The nation's finance industry is likely to see a batch of mergers and acquisitions (M&As) next year, as foreign strategic investors are interested in investing in the local financial sector, investment bankers said yesterday.
"A lot of conversation is going on and lots of people are thinking seriously," Matthew Ginsburg, head of the financial institutions group at Morgan Stanley Asia, said in Taipei yesterday.
Ginsburg said a group of foreign financial institutions from Europe, the US and Asia have over the past six to nine months expressed interest in acquiring their local counterparts. He declined to elaborate further.
Each merger deal could have significant transaction value.
"[One deal could amount to] several hundred million US dollars," said Willard McLane, executive director of Morgan Stanley's financial institution group.

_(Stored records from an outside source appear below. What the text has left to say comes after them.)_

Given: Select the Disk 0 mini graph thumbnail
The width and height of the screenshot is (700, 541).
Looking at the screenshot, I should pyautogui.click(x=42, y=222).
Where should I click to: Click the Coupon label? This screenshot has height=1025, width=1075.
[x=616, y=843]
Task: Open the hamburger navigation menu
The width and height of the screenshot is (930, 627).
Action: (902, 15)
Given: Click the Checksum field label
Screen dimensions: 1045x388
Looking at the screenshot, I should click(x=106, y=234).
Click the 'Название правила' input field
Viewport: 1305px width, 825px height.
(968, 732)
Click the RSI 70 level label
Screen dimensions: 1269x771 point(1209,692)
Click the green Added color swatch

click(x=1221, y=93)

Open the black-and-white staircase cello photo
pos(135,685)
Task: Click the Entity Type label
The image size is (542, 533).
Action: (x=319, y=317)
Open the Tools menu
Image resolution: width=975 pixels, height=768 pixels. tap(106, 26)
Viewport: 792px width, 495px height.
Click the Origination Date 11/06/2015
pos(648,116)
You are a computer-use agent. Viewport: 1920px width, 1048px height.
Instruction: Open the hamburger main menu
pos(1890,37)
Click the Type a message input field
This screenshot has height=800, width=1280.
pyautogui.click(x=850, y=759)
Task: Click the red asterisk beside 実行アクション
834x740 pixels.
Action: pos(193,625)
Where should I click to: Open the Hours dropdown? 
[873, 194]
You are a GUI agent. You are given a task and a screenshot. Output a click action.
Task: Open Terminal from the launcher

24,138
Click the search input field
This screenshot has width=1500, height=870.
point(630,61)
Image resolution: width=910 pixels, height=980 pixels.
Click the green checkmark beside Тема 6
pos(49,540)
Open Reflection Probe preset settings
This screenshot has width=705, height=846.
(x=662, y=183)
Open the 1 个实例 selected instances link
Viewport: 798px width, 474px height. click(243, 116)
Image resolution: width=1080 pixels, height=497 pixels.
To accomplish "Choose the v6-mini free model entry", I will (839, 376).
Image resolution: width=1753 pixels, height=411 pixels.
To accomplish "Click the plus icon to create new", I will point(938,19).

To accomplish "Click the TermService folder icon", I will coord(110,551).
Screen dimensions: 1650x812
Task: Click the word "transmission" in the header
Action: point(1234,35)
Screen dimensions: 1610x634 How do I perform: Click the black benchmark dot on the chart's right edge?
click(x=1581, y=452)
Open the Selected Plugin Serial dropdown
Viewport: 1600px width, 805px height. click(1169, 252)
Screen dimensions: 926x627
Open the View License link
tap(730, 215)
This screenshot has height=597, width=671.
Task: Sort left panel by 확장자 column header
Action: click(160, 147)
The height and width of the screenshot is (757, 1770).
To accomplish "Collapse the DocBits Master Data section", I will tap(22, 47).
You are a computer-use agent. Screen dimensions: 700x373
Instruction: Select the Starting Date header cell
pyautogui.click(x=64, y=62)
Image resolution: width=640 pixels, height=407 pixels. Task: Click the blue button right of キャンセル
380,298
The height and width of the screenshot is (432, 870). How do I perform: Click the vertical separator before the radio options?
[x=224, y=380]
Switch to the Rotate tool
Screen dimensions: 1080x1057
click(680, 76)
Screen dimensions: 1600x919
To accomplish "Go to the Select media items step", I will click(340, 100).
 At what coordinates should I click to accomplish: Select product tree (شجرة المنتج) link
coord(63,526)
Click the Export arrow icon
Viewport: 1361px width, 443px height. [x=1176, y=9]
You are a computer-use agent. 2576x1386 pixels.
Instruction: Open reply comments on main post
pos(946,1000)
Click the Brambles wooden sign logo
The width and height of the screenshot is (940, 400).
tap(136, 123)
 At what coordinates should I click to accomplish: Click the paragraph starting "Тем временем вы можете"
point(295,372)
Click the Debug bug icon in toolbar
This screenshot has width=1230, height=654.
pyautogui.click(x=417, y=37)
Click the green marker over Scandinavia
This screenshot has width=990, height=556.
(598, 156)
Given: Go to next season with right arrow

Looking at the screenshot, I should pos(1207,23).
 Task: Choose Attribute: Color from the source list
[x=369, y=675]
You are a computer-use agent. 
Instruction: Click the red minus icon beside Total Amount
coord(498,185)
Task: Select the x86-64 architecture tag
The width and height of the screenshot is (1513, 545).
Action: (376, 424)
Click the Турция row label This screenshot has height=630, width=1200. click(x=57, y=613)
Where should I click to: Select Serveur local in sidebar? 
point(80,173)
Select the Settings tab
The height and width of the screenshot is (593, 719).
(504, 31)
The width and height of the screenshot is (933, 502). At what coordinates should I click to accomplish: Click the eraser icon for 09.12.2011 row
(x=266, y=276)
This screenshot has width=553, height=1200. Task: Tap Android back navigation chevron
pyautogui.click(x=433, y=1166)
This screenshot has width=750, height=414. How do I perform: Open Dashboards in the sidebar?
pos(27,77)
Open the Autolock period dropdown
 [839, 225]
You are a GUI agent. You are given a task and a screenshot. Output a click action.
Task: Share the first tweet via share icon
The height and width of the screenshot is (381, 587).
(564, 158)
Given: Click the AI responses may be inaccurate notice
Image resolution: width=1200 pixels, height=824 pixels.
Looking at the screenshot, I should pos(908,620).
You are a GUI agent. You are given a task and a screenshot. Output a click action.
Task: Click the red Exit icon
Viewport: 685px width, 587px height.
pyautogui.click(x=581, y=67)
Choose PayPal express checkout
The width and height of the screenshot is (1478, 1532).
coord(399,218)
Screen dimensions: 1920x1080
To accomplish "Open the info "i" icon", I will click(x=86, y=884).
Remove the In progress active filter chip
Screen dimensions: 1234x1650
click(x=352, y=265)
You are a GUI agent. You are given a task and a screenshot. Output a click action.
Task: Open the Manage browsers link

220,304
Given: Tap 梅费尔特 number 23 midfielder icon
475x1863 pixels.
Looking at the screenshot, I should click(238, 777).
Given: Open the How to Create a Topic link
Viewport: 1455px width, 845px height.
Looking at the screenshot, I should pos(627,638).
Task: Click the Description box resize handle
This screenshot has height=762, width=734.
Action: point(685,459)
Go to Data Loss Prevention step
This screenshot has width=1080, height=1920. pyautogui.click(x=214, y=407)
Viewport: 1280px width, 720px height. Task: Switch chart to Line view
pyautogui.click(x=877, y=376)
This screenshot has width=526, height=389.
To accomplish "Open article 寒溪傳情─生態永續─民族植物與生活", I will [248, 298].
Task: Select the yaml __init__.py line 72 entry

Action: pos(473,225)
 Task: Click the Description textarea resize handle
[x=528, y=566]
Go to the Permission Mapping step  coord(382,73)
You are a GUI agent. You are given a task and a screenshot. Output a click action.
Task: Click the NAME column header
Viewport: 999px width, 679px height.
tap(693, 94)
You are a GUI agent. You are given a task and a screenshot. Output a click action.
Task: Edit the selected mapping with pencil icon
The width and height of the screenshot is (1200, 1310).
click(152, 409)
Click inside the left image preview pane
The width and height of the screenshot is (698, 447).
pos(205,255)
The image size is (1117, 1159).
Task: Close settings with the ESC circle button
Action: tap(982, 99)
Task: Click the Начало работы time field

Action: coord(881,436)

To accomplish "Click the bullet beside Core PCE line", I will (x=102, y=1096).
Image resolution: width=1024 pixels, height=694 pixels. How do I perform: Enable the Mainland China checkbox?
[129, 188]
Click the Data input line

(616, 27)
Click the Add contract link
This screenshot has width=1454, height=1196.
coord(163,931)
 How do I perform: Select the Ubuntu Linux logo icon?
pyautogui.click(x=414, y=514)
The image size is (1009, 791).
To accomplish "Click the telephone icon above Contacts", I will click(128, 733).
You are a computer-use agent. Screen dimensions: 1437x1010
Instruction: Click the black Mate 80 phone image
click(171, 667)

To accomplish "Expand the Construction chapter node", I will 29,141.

The nation's financial regulators have been encouraging consolidation of the overcrowded banking sector. They have openly invited foreign investors to help trim the number of state-owned banks down to six from 12 by the end of next year, and halve the number of financial holding companies to seven by the end of 2006.
Domestically, Chinatrust Financial Holding Co (中信金控), Fubon Financial Holding Co (富邦金控) and five other financial institutions are bidding to acquire the debt-ridden Chung Shing Bank (中興銀行), according to the Central Deposit Insurance Corp (中央存保), which will announce the result of the bidding on Dec. 9.
Foreign investors, however, appear to have less of an appetite for state-owned financial institutions.
Ginsburg said most foreign strategic investors are private financial institutions that prefer private and modern local financial institutions.
Foreign strategic investors want not only passive investment, the "overwhelming majority of them want to have control [of invested companies]," he said. He cited Taiwan as an ideal investment destination for foreign finance institutions, noting its strong economy, affluent population and human capital, and the lack of large competitors within the finance sector.
Taiwan is one of the few countries in the region offering foreign investors acquisitions on the scale of US$2 billion or US$3 billion, Ginsburg said.
He declined to comment on whether Standard & Poor's (S&P) downgrade of its sovereign outlook on Taiwan to negative on Tuesday would have a negative influence on foreign investment.